Hobsbawm est l’un des rares à demeurer membre du PC anglais après cet épisode qui marque à jamais tous les militants communistes. Un parti qu’il ne quittera qu’en 1989. Il fut néanmoins lucide sur le caractère du « socialisme réel » en place dans les pays de l’Est jusqu’à la chute du mur de Berlin. Sa fidélité au communisme fut sans doute aussi une fidélité à sa jeunesse. Son grand livre, l’Âge des extrêmes, est un retour et un regard – scientifique – sur le siècle où il vécut et qui ne cessa de le passionner. Il présente d’ailleurs son autobiographie, Franc-tireur, comme « l’envers » de son Histoire du court XXe siècle.
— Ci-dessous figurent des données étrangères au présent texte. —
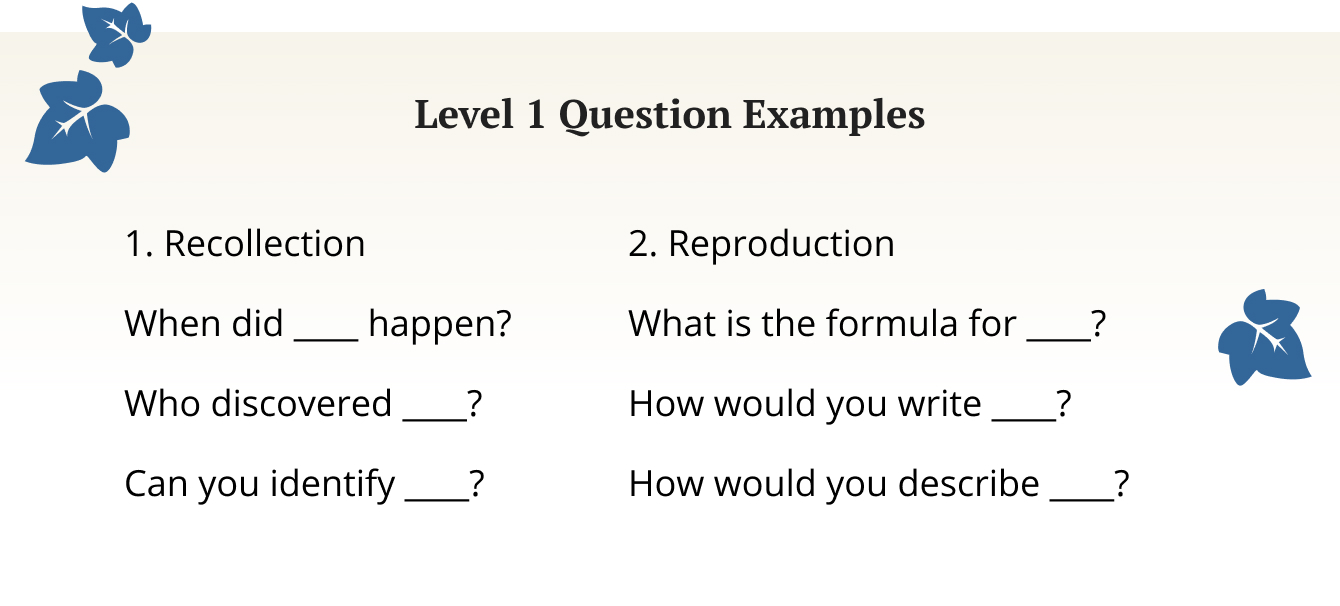The width and height of the screenshot is (1340, 606).
Task: Click the word 'Question' in the title
Action: click(645, 115)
Fidèle à la « longue durée », influence directe des Annales et de Fernand Braudel, Eric Hobsbawm est l’un des plus grands historiens du siècle dernier. Toujours à l’écoute des apports des autres sciences sociales, il n’aura cessé – comme il nous le rappelait lors de l’entretien qu’il nous avait accordé en avril 2009 – d’être un « historien engagé » (cf. Politis n°1051). Un caractère qui se fait rare.
[^2]: Le Débat , n°93, 1997. Voir aussi sa défense embarrassée, dans Historien public , Gallimard, 2011.
[^3]: L’Histoire comme champ de bataille , La Découverte, 2011.
[^4]: L’Ère des révolutions (1789-1848), l’Ère du capital (1848-1875), l’Ère des empires (1875-1914), parus en 1970, 1978 et 1989, Fayard.
[^5]: Ramsay, 2005.
[^6]: Reflexions sur l’exil et autres essais , Actes Sud, 2008.